• Document excerpt
Wonder Where You’re Going When You’re 21?

 

Earlier this week I had the opportunity to present Lost Voices to a national conference of a group who call themselves JJET – Juvenile Justice Educators and Trainers. These are professionals from all over the country who train people to work with troubled boys and girls who have gotten themselves on the wrong side of the law.

 

In case you are not familiar with Lost Voices, it’s an amazing program for at-risk youth that I’ve had the opportunity to be involved with. In it, I team up with roots music artists like Kitty Donohoe and Josh White Jr. to help the kids translate their thoughts, hopes and fears into folk and blues music. Then we help them stage a concert to perform their music for the world.

 

I conducted a workshop at the conference, in which all the attendees went through the same song-writing process I use in the Lost Voices programs. We started with a brainstorming session, with the participants throwing out anything that happened to be on their minds to be considered as potential song themes.

 

I wasn’t particularly surprised that what quickly surfaced as their dominant thought was the kids. After all, these are people who have dedicated their lives to the business of trying to rescue young people who have lost their way. They are all deeply caring and sensitive individuals.

 

What I did find striking was the way they expressed their feelings. Here’s how their song started:

 

Wonder where you’re going when you’re 21?

When you don’t have a dad who is missing his son

Been living in a place where nobody comes

Wonder if you’ll live to be someone.

 

You’re hungry for a dad to see your game

Who will stand up in the crowd and shout your name

Hungry for a man to say,

“That’s my kid!”

 

Right there - “Hungry for a man to say, That’s my kid!” - is the refrain for the entire song. What better way is there to describe the issue that lies at the heart of the struggle many of these children are going through?

• Material for the task
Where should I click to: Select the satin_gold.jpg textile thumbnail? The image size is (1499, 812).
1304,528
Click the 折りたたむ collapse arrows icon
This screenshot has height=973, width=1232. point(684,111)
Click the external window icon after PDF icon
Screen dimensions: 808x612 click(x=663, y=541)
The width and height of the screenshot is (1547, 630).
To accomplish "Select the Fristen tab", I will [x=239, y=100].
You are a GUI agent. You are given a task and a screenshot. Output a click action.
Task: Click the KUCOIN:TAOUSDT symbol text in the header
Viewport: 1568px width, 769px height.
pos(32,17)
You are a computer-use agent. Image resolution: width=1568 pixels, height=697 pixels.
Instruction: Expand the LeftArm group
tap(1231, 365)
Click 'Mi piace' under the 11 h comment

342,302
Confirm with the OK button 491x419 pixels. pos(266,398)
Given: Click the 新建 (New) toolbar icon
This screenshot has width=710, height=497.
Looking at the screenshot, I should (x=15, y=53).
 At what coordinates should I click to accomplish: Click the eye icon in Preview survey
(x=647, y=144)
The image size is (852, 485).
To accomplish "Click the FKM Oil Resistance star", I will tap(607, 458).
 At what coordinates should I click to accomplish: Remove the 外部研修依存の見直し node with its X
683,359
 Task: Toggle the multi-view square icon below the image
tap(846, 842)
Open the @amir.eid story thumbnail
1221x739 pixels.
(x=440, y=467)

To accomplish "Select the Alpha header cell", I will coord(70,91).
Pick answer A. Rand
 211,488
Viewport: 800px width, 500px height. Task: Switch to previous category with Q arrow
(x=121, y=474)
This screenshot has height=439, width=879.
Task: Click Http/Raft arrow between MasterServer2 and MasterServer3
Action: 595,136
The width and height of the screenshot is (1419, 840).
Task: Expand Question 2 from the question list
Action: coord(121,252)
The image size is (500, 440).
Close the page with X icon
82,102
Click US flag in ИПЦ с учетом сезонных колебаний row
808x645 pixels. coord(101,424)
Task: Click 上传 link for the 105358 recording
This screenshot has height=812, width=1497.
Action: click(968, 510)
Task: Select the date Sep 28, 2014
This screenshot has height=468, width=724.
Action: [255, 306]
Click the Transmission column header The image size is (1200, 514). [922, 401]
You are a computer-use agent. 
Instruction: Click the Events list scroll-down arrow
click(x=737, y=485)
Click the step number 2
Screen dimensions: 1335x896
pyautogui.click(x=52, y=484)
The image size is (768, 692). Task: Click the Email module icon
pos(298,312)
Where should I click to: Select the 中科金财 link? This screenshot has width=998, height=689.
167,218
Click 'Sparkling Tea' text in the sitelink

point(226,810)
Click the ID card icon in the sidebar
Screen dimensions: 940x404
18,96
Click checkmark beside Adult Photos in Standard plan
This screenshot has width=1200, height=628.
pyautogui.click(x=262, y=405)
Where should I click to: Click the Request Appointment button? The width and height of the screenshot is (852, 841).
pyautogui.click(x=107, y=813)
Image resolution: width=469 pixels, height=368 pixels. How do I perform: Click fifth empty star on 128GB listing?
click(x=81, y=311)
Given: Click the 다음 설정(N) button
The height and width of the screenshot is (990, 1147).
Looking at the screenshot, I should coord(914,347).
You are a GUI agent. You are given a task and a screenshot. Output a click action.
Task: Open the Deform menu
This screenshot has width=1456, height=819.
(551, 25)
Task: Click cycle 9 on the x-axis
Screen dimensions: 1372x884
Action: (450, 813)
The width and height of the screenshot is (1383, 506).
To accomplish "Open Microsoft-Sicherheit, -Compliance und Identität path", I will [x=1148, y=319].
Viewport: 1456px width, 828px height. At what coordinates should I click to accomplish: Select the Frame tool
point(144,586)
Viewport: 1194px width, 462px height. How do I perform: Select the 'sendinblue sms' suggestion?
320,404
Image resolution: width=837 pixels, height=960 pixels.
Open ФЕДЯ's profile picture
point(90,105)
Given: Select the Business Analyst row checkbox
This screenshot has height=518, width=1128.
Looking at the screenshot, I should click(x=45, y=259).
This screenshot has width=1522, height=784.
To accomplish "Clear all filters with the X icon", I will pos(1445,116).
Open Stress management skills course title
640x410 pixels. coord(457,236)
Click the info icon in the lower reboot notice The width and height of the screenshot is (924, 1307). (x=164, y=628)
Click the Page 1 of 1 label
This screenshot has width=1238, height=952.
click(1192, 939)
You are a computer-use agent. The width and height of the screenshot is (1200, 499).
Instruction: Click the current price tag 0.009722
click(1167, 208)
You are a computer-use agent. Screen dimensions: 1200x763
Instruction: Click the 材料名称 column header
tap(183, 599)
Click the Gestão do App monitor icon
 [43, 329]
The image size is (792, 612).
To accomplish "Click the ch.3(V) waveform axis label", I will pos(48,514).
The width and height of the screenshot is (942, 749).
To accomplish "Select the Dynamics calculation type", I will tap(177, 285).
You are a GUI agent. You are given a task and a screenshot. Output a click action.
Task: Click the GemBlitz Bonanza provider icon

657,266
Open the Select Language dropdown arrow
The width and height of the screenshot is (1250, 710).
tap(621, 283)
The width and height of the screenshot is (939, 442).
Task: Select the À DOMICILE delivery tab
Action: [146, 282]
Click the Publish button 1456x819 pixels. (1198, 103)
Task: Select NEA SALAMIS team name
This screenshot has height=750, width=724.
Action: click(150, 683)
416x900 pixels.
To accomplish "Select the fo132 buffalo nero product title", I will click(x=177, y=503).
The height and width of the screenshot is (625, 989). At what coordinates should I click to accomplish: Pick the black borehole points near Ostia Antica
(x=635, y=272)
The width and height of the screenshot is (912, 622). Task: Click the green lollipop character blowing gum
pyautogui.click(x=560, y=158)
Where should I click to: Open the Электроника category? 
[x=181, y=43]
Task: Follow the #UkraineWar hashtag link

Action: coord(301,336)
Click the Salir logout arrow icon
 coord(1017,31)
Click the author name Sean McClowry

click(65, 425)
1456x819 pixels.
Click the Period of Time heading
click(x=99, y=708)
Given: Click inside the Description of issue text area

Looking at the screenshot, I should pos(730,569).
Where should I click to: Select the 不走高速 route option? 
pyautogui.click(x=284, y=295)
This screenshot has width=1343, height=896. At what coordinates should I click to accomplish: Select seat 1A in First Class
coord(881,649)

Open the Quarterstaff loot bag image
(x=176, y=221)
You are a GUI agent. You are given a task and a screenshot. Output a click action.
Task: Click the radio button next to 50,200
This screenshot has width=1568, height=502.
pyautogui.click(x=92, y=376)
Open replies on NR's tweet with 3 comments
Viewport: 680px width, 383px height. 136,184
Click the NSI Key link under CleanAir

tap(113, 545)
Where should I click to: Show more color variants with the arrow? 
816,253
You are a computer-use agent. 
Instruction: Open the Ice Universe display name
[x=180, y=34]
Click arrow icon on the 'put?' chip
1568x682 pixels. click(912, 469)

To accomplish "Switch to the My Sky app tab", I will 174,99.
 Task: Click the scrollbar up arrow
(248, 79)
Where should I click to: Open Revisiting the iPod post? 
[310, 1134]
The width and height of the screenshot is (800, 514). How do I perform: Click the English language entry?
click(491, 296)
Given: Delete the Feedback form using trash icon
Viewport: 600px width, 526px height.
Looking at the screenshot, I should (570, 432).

• Given task 1
Select each line in the records that contains the string "computer". Matches must be case-sensitive.
• Given task 2
Continue the post about the Lost Voices songwriting workshop, picking up after its last sentence.

• Task result 1
You are a computer-use agent. Image resolution: width=1568 pixels, height=697 pixels.
You are a computer-use agent. 
You are a computer-use agent. The width and height of the screenshot is (1200, 499).
You are a computer-use agent. Screen dimensions: 1200x763
You are a computer-use agent. 

• Task result 2
It occurs to me that I have been unbelievably lucky as a father. You see, I was always able to stand up in the crowd for my son. I had the opportunity to watch him portray a singing turnip (or something like that) in the second grade pageant, and to coach his hockey teams. I was around to teach him how to water ski, how to shave and how to tie a neck tie. I was there to snap pictures of him looking embarrassed in his cap and gown when he graduated from high school.

 

I made lots and lots of mistakes along the way, and I was far from the perfect dad, but at least my son always knew that I was around and that I loved him. Now he has turned out to be a fine young man, with a college degree and a good job, and he’s beginning to consider starting a family of his own.

 

Then I think about the kids I’ve worked with through Lost Voices. Each one has traveled a different road to wind up in the juvenile justice system, and each one has to travel his or her own, often rough, road back into the world. They want to find their way, but they just can’t do it without help.

 

And there at the JJET conference I was surrounded by people who go to work each day and try to give them that help. They endure the emotional roller coasters, the joys and disappointments and successes and tragedies that go with the job. I could see that, along with all the sophisticated rehabilitation and treatment techniques they bring to their work, they bring another, very fundamental, tool.

 

You see, they are also willing to stand up for these struggling young people and say, in their own way, “Those are my kids.”